The answer, after a bit of research, was whole grains. It’s a carb, sure, but it’s a complex carb, with fiber, requiring the body to expend more effort in breaking it down, and get a more stable source of sugar. The whole grain I started with was wheat berries — and I haven’t looked back.
Wheat berries are awesome. They’re tasty, with a nutty flavor and a firm, pleasantly chewy texture. They’re filling: a cup with lunch does more to satisfy my hunger than Slim-Fast ever did. They’re also healthy, providing the nutritional fiber and wheat germ that processed carbs lack.
They’re pretty easy to cook too. It takes a while, but if you cook a batch on Sunday, then they’ll last the whole week. A cup of wheat berries are boiled for 45 minutes until tender; mixed with veggies like kale and asparagus, it’s a simple but satisfying lunch. A lemon juice vinaigrette helps tie it together and keep it interesting.

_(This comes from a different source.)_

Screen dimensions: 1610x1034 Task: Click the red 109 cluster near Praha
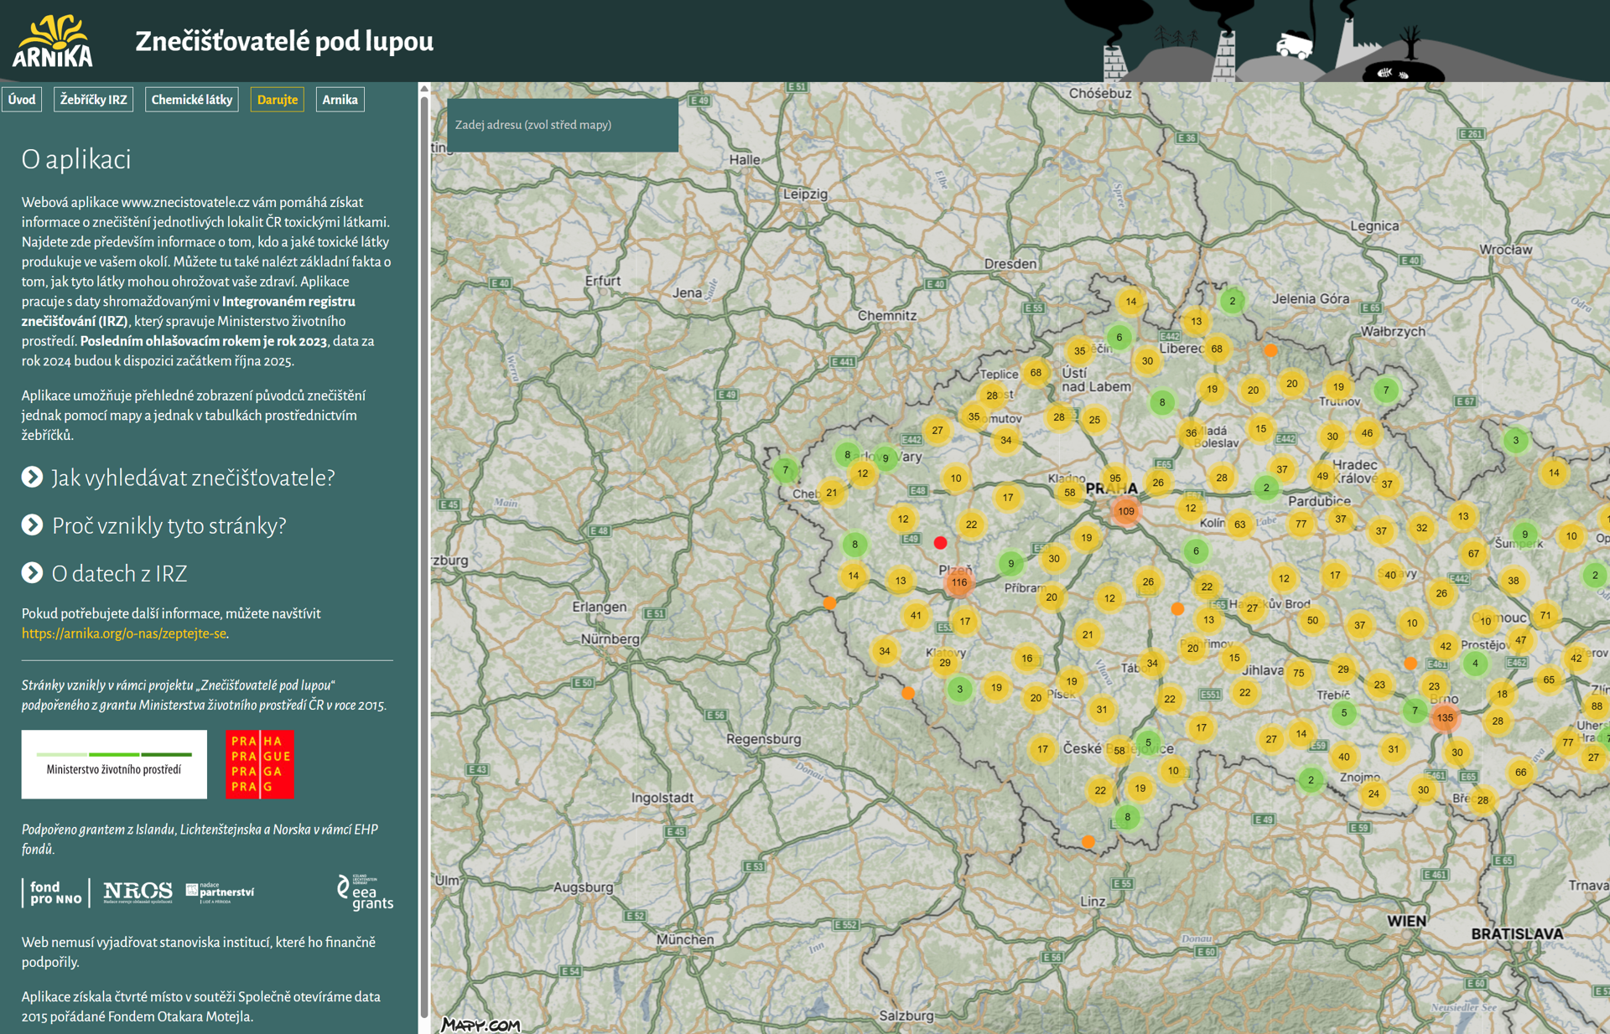1125,511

After a lunch like this, I really can’t overstate how much better I feel during the afternoon — and I’m not ravenously hungry at dinner, which really helps to keep me sane with portion sizes.
As a footnote to this, I heard recently about a “Vegan Before 6” plan, which sounds remarkably similar to what I started to do. The basic idea is that before 6pm, you eat like a vegan. The only time you have meat or animal products is for dinner. While I’m not doing that exactly — sometimes I’ll have a sprinkle of feta with my wheat berries, for example — it’s a good frame of mind to get into if you’re trying to eat healthier.
Exercise Isn’t Magic
While Slim-Fast helped me to fool myself into thinking that I was eating healthy, it wasn’t the only deception up my sleeve: exercise was a close second. Of course, exercise isn’t a bad thing. But if you use it as an excuse to eat whatever you want, then it essentially becomes useless.
For me — someone who does cardio three times a week for half an hour — exercise isn’t a weight loss plan. Sure, it can burn up some extra calories, but it’s not something I consider anymore when figuring out what I should eat. Instead, I use exercise as a way to stay healthy from a cardio and strength-training standpoint. It’s part of my overall fitness plan, but when it comes to weight management, I stick to portion control.
Motivation
The final thing I wanted to put in here was something just as important as portion control and eating the right types of food: continual motivation for doing so. Being healthy and getting better blood test results is one thing; but for me, it’s not enough to motivate me to keep going with it.
I recently started looking at updating my wardrobe to something a bit more stylish. Most of what I looked at was designed for a closer fit. I decided that this would be my motivation: nice clothes that fit well, and were less baggy.
It truly remains to be seen as to whether I can keep up these changes, even though I tried to build it in a way that is easy to maintain. The truth, though, is that I feel better than I did a few months ago, and it has been immensely satisfying to wear clothes that just seem to fit better. I’m going to do my best to stay motivated and stay healthy — at least now, I feel better equipped to meet that goal.